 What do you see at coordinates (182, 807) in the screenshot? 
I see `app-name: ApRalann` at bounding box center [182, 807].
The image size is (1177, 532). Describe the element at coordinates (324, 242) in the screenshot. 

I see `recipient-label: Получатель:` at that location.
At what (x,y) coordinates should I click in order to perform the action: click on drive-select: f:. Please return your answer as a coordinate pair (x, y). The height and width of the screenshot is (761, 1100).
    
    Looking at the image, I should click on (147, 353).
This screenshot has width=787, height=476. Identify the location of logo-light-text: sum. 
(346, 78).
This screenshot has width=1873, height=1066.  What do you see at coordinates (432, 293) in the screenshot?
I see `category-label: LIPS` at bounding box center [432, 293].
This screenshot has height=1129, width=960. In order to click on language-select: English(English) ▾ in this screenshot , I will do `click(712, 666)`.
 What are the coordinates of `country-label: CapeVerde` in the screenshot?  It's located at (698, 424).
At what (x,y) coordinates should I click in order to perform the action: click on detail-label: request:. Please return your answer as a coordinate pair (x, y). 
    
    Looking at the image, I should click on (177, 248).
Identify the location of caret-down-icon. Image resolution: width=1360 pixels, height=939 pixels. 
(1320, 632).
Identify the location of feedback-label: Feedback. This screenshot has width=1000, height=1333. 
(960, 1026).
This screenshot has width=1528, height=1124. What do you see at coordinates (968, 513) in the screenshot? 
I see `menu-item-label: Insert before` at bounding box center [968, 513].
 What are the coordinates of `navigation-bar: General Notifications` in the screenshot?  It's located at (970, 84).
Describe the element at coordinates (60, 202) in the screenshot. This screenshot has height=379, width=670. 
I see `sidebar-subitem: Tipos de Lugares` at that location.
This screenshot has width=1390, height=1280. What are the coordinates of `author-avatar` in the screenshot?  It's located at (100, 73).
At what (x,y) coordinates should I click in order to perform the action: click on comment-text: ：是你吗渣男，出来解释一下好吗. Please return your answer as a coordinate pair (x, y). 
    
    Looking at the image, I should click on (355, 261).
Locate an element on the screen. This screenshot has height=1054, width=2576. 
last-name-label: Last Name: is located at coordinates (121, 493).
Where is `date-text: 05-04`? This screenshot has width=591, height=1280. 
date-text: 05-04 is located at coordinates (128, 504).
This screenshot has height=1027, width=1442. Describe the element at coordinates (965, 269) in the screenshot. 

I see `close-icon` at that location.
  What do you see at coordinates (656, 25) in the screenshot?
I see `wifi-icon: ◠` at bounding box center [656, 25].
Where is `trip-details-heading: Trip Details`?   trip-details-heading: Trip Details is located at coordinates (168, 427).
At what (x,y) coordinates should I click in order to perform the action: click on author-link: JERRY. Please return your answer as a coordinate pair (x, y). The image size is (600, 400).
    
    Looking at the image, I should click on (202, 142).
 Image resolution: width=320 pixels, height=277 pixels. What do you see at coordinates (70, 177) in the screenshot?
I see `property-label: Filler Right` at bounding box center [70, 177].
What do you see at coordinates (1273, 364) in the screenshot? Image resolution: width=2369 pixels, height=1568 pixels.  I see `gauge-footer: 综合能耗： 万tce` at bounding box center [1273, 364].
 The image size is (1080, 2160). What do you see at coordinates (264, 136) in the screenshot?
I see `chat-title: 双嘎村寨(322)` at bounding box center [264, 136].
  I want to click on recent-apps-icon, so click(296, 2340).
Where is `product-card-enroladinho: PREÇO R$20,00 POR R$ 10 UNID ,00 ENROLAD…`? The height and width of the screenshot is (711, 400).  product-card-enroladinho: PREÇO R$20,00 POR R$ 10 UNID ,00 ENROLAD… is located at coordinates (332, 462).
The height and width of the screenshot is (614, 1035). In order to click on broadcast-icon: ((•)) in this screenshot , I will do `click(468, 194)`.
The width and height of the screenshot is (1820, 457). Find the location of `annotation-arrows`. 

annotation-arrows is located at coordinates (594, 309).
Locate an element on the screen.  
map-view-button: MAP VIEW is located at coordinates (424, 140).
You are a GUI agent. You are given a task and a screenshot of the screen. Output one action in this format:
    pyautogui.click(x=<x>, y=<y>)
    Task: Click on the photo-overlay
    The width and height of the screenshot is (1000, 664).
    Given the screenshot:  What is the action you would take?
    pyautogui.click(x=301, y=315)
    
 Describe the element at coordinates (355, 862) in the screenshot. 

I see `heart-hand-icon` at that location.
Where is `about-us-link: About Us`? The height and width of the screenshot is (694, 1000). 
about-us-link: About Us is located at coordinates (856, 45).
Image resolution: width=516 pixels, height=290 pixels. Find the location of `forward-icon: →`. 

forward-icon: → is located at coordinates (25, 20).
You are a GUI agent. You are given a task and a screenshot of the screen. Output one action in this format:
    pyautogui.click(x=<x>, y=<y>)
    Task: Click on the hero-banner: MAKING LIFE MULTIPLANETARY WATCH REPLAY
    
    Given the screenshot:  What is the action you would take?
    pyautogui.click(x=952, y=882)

Assignment
Extract the lines verbatim, beginning with the line containing "This screenshot has width=1528, height=1124." and ending after the line containing "last-name-label: Last Name: is".

Expected answer
This screenshot has width=1528, height=1124. What do you see at coordinates (968, 513) in the screenshot? 
I see `menu-item-label: Insert before` at bounding box center [968, 513].
 What are the coordinates of `navigation-bar: General Notifications` in the screenshot?  It's located at (970, 84).
Describe the element at coordinates (60, 202) in the screenshot. This screenshot has height=379, width=670. 
I see `sidebar-subitem: Tipos de Lugares` at that location.
This screenshot has width=1390, height=1280. What are the coordinates of `author-avatar` in the screenshot?  It's located at (100, 73).
At what (x,y) coordinates should I click in order to perform the action: click on comment-text: ：是你吗渣男，出来解释一下好吗. Please return your answer as a coordinate pair (x, y). 
    
    Looking at the image, I should click on (355, 261).
Locate an element on the screen. This screenshot has height=1054, width=2576. 
last-name-label: Last Name: is located at coordinates (121, 493).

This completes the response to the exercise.